*** Block opens ***
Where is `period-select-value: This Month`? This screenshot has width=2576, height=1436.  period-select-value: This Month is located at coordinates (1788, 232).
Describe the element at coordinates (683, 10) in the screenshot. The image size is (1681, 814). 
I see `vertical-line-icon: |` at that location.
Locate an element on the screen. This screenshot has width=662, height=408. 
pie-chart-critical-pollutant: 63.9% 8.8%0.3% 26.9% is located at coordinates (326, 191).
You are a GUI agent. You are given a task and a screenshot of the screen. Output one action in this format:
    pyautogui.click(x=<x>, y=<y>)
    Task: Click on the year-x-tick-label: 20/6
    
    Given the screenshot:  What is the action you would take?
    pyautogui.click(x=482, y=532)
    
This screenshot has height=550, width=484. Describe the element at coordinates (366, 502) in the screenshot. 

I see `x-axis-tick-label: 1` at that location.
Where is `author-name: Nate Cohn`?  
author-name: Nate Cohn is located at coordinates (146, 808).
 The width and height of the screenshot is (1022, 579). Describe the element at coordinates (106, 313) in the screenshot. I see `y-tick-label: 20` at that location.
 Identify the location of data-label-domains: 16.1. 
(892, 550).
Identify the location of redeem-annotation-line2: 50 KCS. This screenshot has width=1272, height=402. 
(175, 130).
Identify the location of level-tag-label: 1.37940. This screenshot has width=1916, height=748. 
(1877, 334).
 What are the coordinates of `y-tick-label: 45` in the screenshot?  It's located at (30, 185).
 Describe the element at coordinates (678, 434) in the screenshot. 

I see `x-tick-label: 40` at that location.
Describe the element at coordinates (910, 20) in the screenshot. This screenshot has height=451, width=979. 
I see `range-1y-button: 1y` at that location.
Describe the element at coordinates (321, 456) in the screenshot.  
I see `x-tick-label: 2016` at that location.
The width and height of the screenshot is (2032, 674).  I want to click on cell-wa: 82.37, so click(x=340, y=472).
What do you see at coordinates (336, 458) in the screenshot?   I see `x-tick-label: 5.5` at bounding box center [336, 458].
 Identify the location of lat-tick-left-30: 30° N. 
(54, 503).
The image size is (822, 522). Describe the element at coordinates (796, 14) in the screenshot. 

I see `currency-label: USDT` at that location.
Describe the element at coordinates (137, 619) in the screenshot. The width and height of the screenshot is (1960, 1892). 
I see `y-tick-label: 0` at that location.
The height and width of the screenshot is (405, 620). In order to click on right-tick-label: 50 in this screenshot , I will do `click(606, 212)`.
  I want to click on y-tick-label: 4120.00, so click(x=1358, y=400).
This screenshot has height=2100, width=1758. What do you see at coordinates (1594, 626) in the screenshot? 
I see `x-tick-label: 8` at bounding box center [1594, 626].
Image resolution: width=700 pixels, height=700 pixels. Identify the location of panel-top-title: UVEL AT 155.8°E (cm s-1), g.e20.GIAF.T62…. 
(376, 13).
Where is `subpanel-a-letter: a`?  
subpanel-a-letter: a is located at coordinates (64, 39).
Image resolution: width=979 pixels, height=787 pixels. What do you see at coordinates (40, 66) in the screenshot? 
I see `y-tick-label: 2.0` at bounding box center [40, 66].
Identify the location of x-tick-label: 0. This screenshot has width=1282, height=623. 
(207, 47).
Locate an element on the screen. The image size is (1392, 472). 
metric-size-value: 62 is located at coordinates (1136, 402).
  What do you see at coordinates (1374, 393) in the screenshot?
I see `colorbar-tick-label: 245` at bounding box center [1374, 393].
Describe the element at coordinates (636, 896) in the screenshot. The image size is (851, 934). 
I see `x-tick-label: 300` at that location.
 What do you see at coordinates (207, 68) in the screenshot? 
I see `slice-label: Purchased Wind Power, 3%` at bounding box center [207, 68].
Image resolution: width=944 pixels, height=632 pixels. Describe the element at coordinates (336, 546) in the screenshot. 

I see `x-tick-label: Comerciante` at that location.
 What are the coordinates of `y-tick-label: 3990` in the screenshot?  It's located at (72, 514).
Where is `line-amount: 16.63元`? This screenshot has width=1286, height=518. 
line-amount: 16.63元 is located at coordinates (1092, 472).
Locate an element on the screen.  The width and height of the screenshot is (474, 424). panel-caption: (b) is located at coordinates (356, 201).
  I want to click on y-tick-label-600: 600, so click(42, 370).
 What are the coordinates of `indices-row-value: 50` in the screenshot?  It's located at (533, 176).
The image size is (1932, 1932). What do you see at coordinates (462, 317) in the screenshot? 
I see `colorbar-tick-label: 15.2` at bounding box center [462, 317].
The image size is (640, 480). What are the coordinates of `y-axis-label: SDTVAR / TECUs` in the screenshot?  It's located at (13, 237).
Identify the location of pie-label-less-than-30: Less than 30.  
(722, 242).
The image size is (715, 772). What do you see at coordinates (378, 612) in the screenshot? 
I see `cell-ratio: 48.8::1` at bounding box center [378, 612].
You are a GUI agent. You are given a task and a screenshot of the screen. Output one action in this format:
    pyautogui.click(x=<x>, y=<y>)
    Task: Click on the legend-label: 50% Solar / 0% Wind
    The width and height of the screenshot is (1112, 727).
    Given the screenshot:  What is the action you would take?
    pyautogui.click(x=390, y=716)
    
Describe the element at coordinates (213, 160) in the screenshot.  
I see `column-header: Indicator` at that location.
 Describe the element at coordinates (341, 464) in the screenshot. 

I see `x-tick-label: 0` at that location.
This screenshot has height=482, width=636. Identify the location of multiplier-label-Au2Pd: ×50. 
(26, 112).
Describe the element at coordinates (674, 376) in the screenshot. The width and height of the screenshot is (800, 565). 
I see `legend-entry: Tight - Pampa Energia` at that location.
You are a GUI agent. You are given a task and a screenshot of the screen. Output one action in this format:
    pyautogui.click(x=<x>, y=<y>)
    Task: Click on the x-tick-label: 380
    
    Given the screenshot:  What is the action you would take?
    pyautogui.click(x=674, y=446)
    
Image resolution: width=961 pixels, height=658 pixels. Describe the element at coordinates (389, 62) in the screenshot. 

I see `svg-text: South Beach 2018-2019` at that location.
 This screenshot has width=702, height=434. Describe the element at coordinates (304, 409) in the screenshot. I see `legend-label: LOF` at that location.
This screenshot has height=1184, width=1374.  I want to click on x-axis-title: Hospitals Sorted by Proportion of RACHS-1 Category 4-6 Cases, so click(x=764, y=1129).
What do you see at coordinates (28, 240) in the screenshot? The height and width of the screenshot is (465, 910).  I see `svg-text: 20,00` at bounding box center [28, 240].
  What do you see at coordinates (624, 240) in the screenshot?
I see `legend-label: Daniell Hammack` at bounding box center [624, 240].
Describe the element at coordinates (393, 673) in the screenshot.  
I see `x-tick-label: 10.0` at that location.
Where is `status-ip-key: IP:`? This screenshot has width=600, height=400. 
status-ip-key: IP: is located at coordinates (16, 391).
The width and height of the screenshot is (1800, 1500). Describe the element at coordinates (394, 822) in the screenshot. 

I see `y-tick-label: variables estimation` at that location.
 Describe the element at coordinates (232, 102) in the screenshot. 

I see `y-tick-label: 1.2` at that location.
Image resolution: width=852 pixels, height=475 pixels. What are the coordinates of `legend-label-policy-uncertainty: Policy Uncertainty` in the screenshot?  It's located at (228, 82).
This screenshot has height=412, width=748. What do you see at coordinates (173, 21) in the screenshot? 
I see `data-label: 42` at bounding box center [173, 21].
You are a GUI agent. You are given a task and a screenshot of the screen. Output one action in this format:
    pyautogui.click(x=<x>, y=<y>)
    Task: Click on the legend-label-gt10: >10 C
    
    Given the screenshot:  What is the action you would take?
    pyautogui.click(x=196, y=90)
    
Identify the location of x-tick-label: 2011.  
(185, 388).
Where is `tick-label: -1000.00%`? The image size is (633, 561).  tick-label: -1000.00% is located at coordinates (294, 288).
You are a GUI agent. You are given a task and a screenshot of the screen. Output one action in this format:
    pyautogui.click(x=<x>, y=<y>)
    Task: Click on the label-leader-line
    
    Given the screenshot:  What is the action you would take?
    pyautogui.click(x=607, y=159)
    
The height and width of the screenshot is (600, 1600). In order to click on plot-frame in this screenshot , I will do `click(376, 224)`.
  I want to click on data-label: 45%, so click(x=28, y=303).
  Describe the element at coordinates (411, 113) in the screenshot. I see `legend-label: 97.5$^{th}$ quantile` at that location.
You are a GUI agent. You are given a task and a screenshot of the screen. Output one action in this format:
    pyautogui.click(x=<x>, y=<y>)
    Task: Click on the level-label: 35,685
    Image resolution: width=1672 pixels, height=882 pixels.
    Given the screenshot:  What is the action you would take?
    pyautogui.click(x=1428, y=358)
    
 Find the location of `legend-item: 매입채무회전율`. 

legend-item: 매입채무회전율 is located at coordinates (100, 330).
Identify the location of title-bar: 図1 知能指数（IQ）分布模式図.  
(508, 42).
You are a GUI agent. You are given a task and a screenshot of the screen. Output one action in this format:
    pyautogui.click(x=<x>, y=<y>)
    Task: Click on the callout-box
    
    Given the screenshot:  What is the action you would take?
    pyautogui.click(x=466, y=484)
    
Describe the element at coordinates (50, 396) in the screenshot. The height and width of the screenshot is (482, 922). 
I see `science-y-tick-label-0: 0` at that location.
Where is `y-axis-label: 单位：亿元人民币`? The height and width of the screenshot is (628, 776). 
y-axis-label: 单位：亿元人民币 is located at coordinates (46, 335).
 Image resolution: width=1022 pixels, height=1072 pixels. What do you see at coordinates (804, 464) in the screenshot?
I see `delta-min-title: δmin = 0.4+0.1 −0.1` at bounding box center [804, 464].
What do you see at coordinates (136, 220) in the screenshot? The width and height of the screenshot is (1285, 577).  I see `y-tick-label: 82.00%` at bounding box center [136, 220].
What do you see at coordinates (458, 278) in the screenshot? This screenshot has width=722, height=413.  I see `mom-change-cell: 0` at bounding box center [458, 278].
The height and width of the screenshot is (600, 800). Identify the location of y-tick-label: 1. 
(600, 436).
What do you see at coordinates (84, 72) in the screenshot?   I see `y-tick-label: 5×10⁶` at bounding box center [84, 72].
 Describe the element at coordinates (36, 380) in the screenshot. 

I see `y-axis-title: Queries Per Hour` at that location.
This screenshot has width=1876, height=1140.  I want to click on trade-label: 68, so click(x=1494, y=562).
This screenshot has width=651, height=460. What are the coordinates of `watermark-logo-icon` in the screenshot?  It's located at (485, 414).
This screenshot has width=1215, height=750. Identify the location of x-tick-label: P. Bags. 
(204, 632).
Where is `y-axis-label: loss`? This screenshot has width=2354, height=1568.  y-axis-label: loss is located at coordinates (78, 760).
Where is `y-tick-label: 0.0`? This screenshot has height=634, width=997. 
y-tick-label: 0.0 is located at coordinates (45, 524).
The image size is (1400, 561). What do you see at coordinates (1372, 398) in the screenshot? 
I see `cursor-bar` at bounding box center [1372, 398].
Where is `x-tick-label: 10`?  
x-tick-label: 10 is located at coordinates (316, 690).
*** Block closes ***
WHAT THE EXERCISE ASKS: Transcribe without alteration everything from the beginning of the entries down to the line containing "pie-chart-critical-pollutant: 63.9% 8.8%0.3%", with both the first line and that line included.

ANSWER BOX:
Where is `period-select-value: This Month`? This screenshot has width=2576, height=1436.  period-select-value: This Month is located at coordinates (1788, 232).
Describe the element at coordinates (683, 10) in the screenshot. The image size is (1681, 814). 
I see `vertical-line-icon: |` at that location.
Locate an element on the screen. This screenshot has width=662, height=408. 
pie-chart-critical-pollutant: 63.9% 8.8%0.3% 26.9% is located at coordinates (326, 191).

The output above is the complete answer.